Collected data entries:
· · · ·
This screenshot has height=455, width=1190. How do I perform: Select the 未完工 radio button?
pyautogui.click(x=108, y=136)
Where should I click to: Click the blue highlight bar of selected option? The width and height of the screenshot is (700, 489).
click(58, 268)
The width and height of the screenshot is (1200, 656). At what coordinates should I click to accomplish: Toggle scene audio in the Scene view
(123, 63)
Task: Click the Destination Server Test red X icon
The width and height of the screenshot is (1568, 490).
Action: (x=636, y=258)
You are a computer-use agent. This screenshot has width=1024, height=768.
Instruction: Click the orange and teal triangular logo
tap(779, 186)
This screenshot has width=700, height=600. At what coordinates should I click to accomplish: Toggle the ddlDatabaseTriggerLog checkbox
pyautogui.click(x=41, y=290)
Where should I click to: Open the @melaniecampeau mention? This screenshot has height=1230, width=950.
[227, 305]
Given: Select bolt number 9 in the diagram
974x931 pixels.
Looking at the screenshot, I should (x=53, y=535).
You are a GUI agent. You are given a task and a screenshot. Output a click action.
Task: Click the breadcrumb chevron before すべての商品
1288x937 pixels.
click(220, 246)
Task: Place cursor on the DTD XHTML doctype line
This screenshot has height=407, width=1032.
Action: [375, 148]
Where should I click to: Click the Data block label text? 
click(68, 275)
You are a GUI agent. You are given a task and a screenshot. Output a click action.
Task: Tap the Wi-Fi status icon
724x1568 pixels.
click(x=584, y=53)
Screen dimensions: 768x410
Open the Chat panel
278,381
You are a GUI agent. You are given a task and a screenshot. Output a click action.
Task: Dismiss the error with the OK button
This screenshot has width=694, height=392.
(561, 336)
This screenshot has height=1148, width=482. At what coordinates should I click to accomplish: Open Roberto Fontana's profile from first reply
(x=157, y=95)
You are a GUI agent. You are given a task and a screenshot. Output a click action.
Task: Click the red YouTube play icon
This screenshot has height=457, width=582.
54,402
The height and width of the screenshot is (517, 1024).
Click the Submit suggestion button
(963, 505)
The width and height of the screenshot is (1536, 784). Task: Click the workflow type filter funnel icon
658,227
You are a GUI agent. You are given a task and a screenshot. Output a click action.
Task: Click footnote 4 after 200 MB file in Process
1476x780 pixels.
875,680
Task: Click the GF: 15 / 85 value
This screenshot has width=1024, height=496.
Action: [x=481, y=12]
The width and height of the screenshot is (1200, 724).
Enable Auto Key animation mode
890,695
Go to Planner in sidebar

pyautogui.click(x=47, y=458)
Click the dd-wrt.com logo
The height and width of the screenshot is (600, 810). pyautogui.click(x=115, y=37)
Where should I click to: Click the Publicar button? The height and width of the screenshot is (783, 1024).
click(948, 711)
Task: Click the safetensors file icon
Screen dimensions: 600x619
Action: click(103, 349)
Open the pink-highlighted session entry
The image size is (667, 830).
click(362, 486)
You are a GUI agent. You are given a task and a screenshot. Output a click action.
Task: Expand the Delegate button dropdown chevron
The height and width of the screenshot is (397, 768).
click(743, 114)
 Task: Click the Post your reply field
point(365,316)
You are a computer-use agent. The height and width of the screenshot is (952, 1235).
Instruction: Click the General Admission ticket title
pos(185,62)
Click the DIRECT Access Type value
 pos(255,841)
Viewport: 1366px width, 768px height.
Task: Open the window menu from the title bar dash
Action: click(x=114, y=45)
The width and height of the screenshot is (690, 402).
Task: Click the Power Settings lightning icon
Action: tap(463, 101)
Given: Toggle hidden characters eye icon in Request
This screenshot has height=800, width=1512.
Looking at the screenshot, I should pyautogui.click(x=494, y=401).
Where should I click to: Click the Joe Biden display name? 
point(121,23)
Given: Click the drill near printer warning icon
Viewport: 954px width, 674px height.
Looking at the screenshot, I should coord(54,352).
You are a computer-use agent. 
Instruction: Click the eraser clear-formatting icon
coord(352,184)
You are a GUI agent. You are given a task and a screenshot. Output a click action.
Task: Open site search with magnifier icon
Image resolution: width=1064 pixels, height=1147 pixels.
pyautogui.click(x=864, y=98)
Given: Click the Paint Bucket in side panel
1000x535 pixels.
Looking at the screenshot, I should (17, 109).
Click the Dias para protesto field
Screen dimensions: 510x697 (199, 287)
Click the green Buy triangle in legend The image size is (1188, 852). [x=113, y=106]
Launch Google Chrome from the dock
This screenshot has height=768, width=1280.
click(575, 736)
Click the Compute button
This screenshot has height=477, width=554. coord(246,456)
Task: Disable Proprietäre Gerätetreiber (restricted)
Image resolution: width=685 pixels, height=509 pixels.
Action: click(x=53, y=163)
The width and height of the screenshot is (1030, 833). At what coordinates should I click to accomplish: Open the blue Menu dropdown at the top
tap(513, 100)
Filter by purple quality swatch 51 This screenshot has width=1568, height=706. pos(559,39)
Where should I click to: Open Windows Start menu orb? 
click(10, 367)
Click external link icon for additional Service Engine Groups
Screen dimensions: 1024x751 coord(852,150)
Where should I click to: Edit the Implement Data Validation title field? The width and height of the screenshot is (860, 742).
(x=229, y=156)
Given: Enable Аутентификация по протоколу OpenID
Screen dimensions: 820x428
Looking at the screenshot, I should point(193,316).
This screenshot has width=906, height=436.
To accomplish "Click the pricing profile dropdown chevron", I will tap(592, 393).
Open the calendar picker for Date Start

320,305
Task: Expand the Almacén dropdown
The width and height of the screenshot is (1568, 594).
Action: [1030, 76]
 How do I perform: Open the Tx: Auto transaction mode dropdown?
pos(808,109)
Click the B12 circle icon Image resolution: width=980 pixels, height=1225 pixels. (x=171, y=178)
· · · ·
Action item
Repeat every line of the data, exactly and in full.

Finished exercise
This screenshot has height=455, width=1190. How do I perform: Select the 未完工 radio button?
pyautogui.click(x=108, y=136)
Where should I click to: Click the blue highlight bar of selected option? The width and height of the screenshot is (700, 489).
click(58, 268)
The width and height of the screenshot is (1200, 656). At what coordinates should I click to accomplish: Toggle scene audio in the Scene view
(123, 63)
Task: Click the Destination Server Test red X icon
The width and height of the screenshot is (1568, 490).
Action: (x=636, y=258)
You are a computer-use agent. This screenshot has width=1024, height=768.
Instruction: Click the orange and teal triangular logo
tap(779, 186)
This screenshot has width=700, height=600. At what coordinates should I click to accomplish: Toggle the ddlDatabaseTriggerLog checkbox
pyautogui.click(x=41, y=290)
Where should I click to: Open the @melaniecampeau mention? This screenshot has height=1230, width=950.
[227, 305]
Given: Select bolt number 9 in the diagram
974x931 pixels.
Looking at the screenshot, I should (x=53, y=535).
You are a GUI agent. You are given a task and a screenshot. Output a click action.
Task: Click the breadcrumb chevron before すべての商品
1288x937 pixels.
click(220, 246)
Task: Place cursor on the DTD XHTML doctype line
This screenshot has height=407, width=1032.
Action: [375, 148]
Where should I click to: Click the Data block label text? 
click(68, 275)
You are a GUI agent. You are given a task and a screenshot. Output a click action.
Task: Tap the Wi-Fi status icon
724x1568 pixels.
click(x=584, y=53)
Screen dimensions: 768x410
Open the Chat panel
278,381
You are a GUI agent. You are given a task and a screenshot. Output a click action.
Task: Dismiss the error with the OK button
This screenshot has width=694, height=392.
(561, 336)
This screenshot has height=1148, width=482. At what coordinates should I click to accomplish: Open Roberto Fontana's profile from first reply
(x=157, y=95)
You are a GUI agent. You are given a task and a screenshot. Output a click action.
Task: Click the red YouTube play icon
This screenshot has height=457, width=582.
54,402
The height and width of the screenshot is (517, 1024).
Click the Submit suggestion button
(963, 505)
The width and height of the screenshot is (1536, 784). Task: Click the workflow type filter funnel icon
658,227
You are a GUI agent. You are given a task and a screenshot. Output a click action.
Task: Click footnote 4 after 200 MB file in Process
1476x780 pixels.
875,680
Task: Click the GF: 15 / 85 value
This screenshot has width=1024, height=496.
Action: [x=481, y=12]
The width and height of the screenshot is (1200, 724).
Enable Auto Key animation mode
890,695
Go to Planner in sidebar

pyautogui.click(x=47, y=458)
Click the dd-wrt.com logo
The height and width of the screenshot is (600, 810). pyautogui.click(x=115, y=37)
Where should I click to: Click the Publicar button? The height and width of the screenshot is (783, 1024).
click(948, 711)
Task: Click the safetensors file icon
Screen dimensions: 600x619
Action: click(103, 349)
Open the pink-highlighted session entry
The image size is (667, 830).
click(362, 486)
You are a GUI agent. You are given a task and a screenshot. Output a click action.
Task: Expand the Delegate button dropdown chevron
The height and width of the screenshot is (397, 768).
click(743, 114)
 Task: Click the Post your reply field
point(365,316)
You are a computer-use agent. The height and width of the screenshot is (952, 1235).
Instruction: Click the General Admission ticket title
pos(185,62)
Click the DIRECT Access Type value
 pos(255,841)
Viewport: 1366px width, 768px height.
Task: Open the window menu from the title bar dash
Action: click(x=114, y=45)
The width and height of the screenshot is (690, 402).
Task: Click the Power Settings lightning icon
Action: tap(463, 101)
Given: Toggle hidden characters eye icon in Request
This screenshot has height=800, width=1512.
Looking at the screenshot, I should pyautogui.click(x=494, y=401).
Where should I click to: Click the Joe Biden display name? 
point(121,23)
Given: Click the drill near printer warning icon
Viewport: 954px width, 674px height.
Looking at the screenshot, I should coord(54,352).
You are a computer-use agent. 
Instruction: Click the eraser clear-formatting icon
coord(352,184)
You are a GUI agent. You are given a task and a screenshot. Output a click action.
Task: Open site search with magnifier icon
Image resolution: width=1064 pixels, height=1147 pixels.
pyautogui.click(x=864, y=98)
Given: Click the Paint Bucket in side panel
1000x535 pixels.
Looking at the screenshot, I should (17, 109).
Click the Dias para protesto field
Screen dimensions: 510x697 (199, 287)
Click the green Buy triangle in legend The image size is (1188, 852). [x=113, y=106]
Launch Google Chrome from the dock
This screenshot has height=768, width=1280.
click(575, 736)
Click the Compute button
This screenshot has height=477, width=554. coord(246,456)
Task: Disable Proprietäre Gerätetreiber (restricted)
Image resolution: width=685 pixels, height=509 pixels.
Action: click(x=53, y=163)
The width and height of the screenshot is (1030, 833). At what coordinates should I click to accomplish: Open the blue Menu dropdown at the top
tap(513, 100)
Filter by purple quality swatch 51 This screenshot has width=1568, height=706. pos(559,39)
Where should I click to: Open Windows Start menu orb? 
click(10, 367)
Click external link icon for additional Service Engine Groups
Screen dimensions: 1024x751 coord(852,150)
Where should I click to: Edit the Implement Data Validation title field? The width and height of the screenshot is (860, 742).
(x=229, y=156)
Given: Enable Аутентификация по протоколу OpenID
Screen dimensions: 820x428
Looking at the screenshot, I should point(193,316).
This screenshot has width=906, height=436.
To accomplish "Click the pricing profile dropdown chevron", I will tap(592, 393).
Open the calendar picker for Date Start

320,305
Task: Expand the Almacén dropdown
The width and height of the screenshot is (1568, 594).
Action: [1030, 76]
 How do I perform: Open the Tx: Auto transaction mode dropdown?
pos(808,109)
Click the B12 circle icon Image resolution: width=980 pixels, height=1225 pixels. (x=171, y=178)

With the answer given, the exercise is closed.